I suggest using a Vantage-point tree as the metric index.
The algorithm would look like this:
- construct the metric index from the strings and their scores
- construct the max heap from the strings and their scores
- for the string with the highest score in the max heap:
- use the metric index to find the near by strings
- print the string, and the sum of its score and its near by strings
- remove from the metric index the string and each of the near by strings
- remove from the max heap the string and each of the near by strings
- repeat 3-7 until the max heap is empty
Perhaps this could be simplified by using a used table rather than removing anything. The metric space index would not need to have efficient deletion nor would the max heap need to support deletion by value. But this would be slower if the neighborhoods are large and overlap frequently. So efficient deletion might be a necessary difficulty.
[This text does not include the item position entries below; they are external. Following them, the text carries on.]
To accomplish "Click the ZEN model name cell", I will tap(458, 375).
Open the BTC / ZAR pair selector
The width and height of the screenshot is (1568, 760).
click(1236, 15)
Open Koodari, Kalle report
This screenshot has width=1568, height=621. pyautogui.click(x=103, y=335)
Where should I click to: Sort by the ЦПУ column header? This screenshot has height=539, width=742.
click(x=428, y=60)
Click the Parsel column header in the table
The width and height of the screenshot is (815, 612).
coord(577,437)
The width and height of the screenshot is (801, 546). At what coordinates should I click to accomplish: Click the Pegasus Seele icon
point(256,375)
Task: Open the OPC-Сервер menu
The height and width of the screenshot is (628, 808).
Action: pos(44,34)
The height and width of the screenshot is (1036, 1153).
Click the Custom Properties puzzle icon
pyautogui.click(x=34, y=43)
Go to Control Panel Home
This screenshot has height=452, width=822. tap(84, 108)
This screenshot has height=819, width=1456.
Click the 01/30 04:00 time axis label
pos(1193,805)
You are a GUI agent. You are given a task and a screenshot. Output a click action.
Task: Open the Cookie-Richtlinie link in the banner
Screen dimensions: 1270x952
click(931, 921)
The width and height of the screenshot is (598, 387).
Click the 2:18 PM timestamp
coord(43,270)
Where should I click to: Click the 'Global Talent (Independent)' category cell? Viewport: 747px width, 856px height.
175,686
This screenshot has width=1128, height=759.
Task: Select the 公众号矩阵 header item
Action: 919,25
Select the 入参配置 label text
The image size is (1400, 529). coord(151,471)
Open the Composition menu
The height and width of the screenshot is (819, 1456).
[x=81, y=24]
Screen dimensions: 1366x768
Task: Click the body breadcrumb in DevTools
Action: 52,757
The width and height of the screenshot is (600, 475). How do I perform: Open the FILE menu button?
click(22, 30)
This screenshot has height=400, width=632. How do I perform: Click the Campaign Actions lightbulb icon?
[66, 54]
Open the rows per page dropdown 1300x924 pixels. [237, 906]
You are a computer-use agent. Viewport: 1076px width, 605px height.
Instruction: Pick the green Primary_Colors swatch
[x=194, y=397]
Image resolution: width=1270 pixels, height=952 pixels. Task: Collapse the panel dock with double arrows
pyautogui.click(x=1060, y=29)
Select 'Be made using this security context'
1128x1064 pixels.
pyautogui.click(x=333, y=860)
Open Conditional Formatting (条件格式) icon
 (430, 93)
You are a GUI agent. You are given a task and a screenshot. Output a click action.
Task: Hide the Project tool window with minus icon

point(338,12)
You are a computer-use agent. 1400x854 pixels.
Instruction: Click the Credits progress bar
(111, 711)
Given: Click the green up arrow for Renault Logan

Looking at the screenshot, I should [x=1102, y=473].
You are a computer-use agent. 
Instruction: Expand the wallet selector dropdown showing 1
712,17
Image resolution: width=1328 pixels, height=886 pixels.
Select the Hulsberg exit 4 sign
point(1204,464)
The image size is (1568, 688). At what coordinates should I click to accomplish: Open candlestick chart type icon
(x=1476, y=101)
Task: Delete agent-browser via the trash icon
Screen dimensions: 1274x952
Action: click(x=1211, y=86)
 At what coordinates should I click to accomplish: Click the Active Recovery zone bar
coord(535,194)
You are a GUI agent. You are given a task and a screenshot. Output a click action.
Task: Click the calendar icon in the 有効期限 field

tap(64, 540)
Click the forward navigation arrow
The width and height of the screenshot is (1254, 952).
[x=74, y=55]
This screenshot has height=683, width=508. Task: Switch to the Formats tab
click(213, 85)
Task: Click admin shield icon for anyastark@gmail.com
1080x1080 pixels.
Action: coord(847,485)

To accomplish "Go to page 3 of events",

- construct the metric index from the strings and their scores
- construct the max heap from the strings and their scores
- construct the used table from an empty set
- for the string with the highest score in the max heap:
- if this string is in the used table: start over with the next string
- use the metric index to find the near by strings
- remove any near by strings that are in the used table
- print the string, and the sum of its score and its near by strings
- add the near by strings to the used table
- repeat 4-9 until the max heap is empty
I can not provide a complexity analysis.
I was thinking about the second algorithm. The part that I thought was slow was the checking of the neighborhood against used table. This is not needed as deletion from a Vantage-point tree can be done in linear time. When searching for the neighbors, remember where they were found and then remove them later using these locations. If a neighbor is used as a vantage-point, mark it as removed so that a search will not return it, but leave it alone otherwise. This I think restores it to below quadratic. As otherwise it would be something like number of items times size of neighborhood.
In response to the comment. The problem was "Strings with a lower count are collapsed into strings with higher counts." as such this does compute that. It is not a greedy approximation that could result non-optimal result as there was nothing to maximize or minimize. It is an exact algorithm. It returns the the item with the highest score combined with the score of its neighborhood.
This can be viewed as assigning a leader to each neighborhood such that each item has at most one leader and that leader has the largest overall score so far. This can be viewed as a directed graph.
The specification wasn't for dynamic programming or optimization problem. For that you would ask for the item with the highest score in the highest total scoring neighborhood. That can also be solved in a similar way by changing the ranking function strings from its score to the pair of the sum of its score and its neighborhood, and its score.
It does mean that it can't be solved with a max heap over the scores as removing items affects the neighbors of the neighborhood and one would have to recalculate their neighborhood score before again finding the item with the highest total scoring neighborhood.